Look through the listing below for the string "checkbox". Show each line where it occurs.

Top of Supplied material

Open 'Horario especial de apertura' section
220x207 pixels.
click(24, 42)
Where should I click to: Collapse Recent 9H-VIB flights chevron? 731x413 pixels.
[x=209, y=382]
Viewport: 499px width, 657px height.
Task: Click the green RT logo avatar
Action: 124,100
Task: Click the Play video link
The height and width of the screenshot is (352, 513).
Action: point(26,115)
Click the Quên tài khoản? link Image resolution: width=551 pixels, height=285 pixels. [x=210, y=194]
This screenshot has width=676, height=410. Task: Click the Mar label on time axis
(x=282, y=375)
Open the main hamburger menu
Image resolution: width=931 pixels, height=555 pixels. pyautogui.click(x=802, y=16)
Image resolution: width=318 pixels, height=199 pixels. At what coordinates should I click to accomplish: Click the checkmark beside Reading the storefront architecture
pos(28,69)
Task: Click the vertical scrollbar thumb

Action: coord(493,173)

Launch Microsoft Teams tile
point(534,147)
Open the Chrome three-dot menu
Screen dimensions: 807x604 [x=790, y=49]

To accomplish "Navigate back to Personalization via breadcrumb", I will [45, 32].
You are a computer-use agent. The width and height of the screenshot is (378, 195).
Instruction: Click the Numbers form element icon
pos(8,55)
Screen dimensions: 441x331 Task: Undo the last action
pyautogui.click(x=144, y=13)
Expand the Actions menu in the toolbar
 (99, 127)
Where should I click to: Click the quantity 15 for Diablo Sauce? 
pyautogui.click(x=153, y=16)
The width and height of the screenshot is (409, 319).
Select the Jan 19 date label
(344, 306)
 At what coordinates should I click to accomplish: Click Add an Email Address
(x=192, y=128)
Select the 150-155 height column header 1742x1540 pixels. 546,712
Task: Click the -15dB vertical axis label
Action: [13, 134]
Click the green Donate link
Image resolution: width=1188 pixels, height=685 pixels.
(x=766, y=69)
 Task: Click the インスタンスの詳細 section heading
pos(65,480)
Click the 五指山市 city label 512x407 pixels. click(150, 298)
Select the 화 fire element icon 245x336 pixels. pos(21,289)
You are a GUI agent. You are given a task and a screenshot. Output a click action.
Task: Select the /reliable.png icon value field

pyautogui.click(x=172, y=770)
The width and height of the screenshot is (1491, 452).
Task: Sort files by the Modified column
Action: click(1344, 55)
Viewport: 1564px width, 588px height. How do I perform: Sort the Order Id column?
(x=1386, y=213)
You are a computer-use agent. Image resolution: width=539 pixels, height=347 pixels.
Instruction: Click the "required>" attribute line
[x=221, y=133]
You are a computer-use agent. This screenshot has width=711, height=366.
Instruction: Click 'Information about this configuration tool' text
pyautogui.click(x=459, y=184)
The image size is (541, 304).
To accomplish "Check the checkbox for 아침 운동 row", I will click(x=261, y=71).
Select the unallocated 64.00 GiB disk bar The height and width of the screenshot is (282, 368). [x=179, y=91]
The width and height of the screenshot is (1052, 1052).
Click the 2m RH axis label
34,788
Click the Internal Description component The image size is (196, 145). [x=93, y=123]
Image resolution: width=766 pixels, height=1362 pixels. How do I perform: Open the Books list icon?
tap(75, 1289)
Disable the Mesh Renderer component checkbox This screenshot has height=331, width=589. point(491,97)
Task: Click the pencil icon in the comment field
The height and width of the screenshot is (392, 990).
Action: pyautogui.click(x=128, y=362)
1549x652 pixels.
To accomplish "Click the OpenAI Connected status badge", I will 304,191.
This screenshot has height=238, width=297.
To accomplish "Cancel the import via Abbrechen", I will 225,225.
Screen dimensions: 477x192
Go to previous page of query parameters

Bottom of Supplied material

_The answer_
To accomplish "Check the checkbox for 아침 운동 row", I will click(x=261, y=71).
Disable the Mesh Renderer component checkbox This screenshot has height=331, width=589. point(491,97)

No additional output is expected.